La virtuosité de la série réside dans son habileté à mêler ultra-violence et réflexion sur l’enfance, et d’abord sur les enfants maltraités : celui que Nick n’a pas pu sauver et qui a scellé sa descente aux enfers, ceux que les adultes s’approprient comme des jouets de leurs désirs pervers, ceux que l’on veut amuser mais pas éduquer, ceux qu’on refuse de voir comme des individus à part entière et qu’on veut domestiquer avec cruauté, ceux qu’on enferme dans des greniers, dans des boîtes, derrière des vitrines, au cœur de décors de cinéma… Ces adultes qui pervertissent les enfants se conduisent eux-mêmes comme des enfants, livrés à leurs pulsions : avides de sucreries et de cadeaux (Santa et ses « fantômes » forcés de rester dans l’enfance), narcissiques jusqu’à la nausée (la mère de Mickey), enchaînant les caprices dignes d’un tout-petit (Blue), privés de sexualisation mais pas de sexualité (forcément perverse donc, dans le cas de Smoothie). L’exemple du petit garçon de Blue, déjà sadique parce que perverti par la violence de son père, rappelle que si tous les enfants maltraités ne deviennent pas bourreaux, les bourreaux ont presque toujours été des enfants maltraités.

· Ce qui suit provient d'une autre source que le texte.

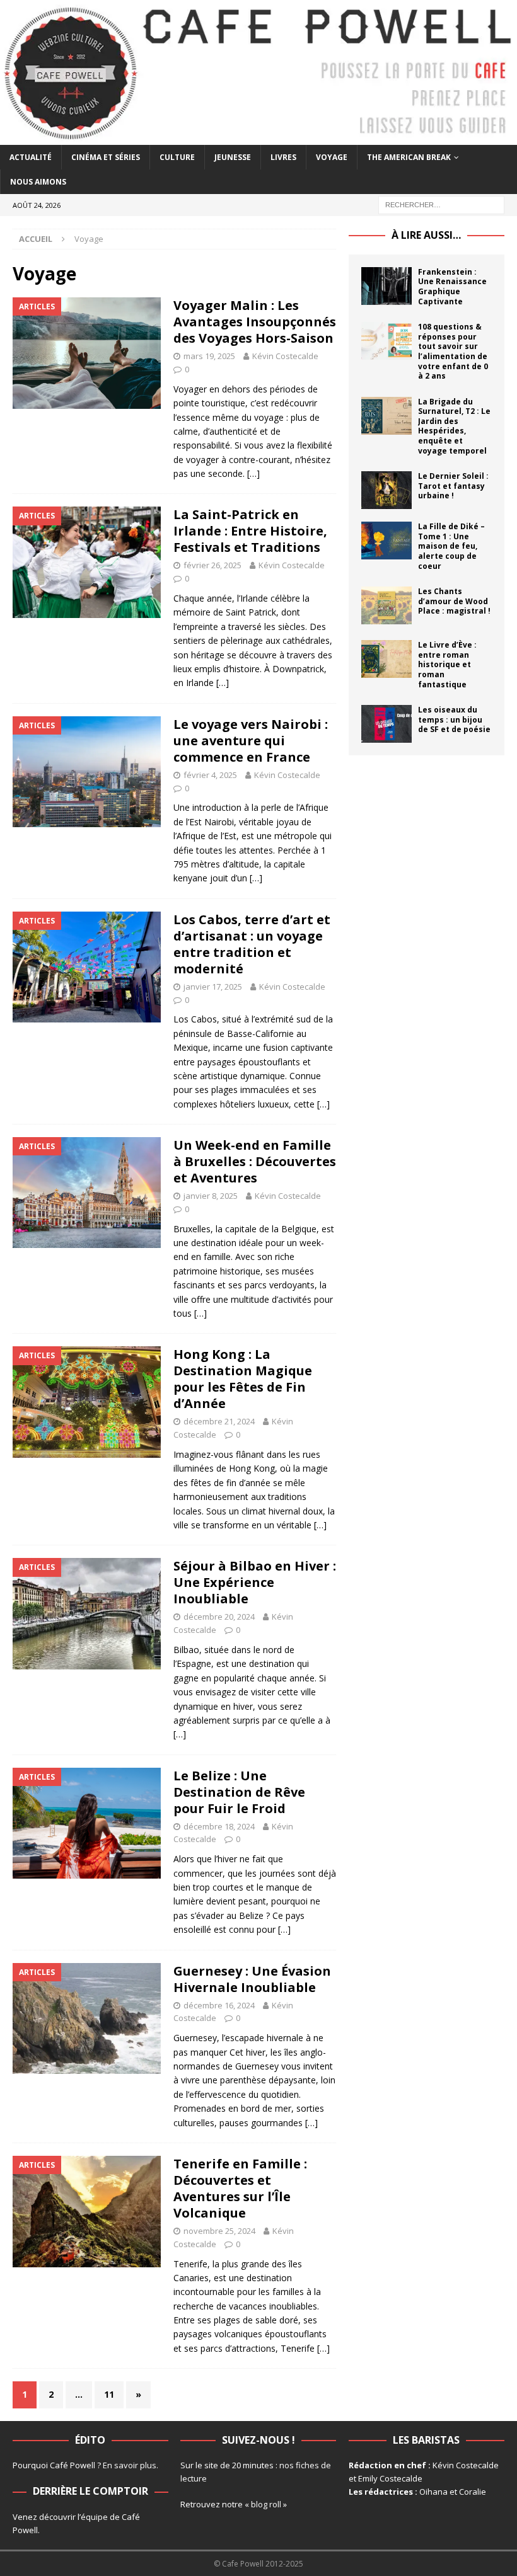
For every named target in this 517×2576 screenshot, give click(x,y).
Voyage (331, 157)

Face à ces « méchants », qui portent d’ailleurs tous des noms infantilisants (Sonny Shine, Smoothie, Blue, Santa, Nutcracker…), se dressent quelques adultes « raisonnables » et en premier lieu Amanda, la mère de Hailey. Seul personnage réellement sain de la série, elle offre à sa fille une éducation aimante et équilibrée. Cela est notamment symbolisé par la maison et la chambre de l’enfant, dont la normalité détonne avec la saleté du reste de la série : « c’est son sanctuaire, nous dit Happy, rien de mal ne peut arriver ici ». C’est parce qu’elle a bénéficié de cette éducation positive que Hailey est montrée comme différente des autres enfants de la série qui ne semblent pas avoir eu cette chance : elle est une « good girl » lui dit-on, mais elle est aussi capable d’insolence et de révolte pour se défendre, elle et les autres. Si la mère de Hailey est présentée d’emblée comme équilibrée, Nick et Merry doivent quant à eux devenir adultes au fil de la saison : lui en acceptant de prendre ses responsabilités (je n’en dirai pas plus) et elle en cessant d’être juste la fille de sa mère (et de son père) pour enfin grandir.

 

Pour conclure…

Si la violence ne vous effraie pas et que vous n’êtes pas rebutés par la prémisse de la série, il est assuré que vous apprécierez la rigueur de construction qui se cache derrière cette apparence débridée et parfois grotesque. Vous n’êtes pourtant pas obligés de saisir toutes ces subtilités pour apprécier Happy !, et c’est tant mieux. C’est là que réside la force des œuvres véritablement réussies : elles mettent leurs effets au service de ce qu’elles ont à dire avec une telle aisance et un tel talent, que fond et forme se renforcent l’un l’autre et finissent par former une harmonie saisissante. Happy ! est une perle rare et pas seulement parce qu’elle met en scène une mini licorne bleue qui parle.

HAPPY! (Syfy)
Saison 1 en 8 épisodes disponibles sur Netflix.
Série créée par Grant Morrison et Darick Robertson.
Avec Christopher Meloni, Ritchie Coster, Lili Mirojnick, Medina Senghore, Patrick Fischler, Patton Oswalt et Joseph D. Reitman.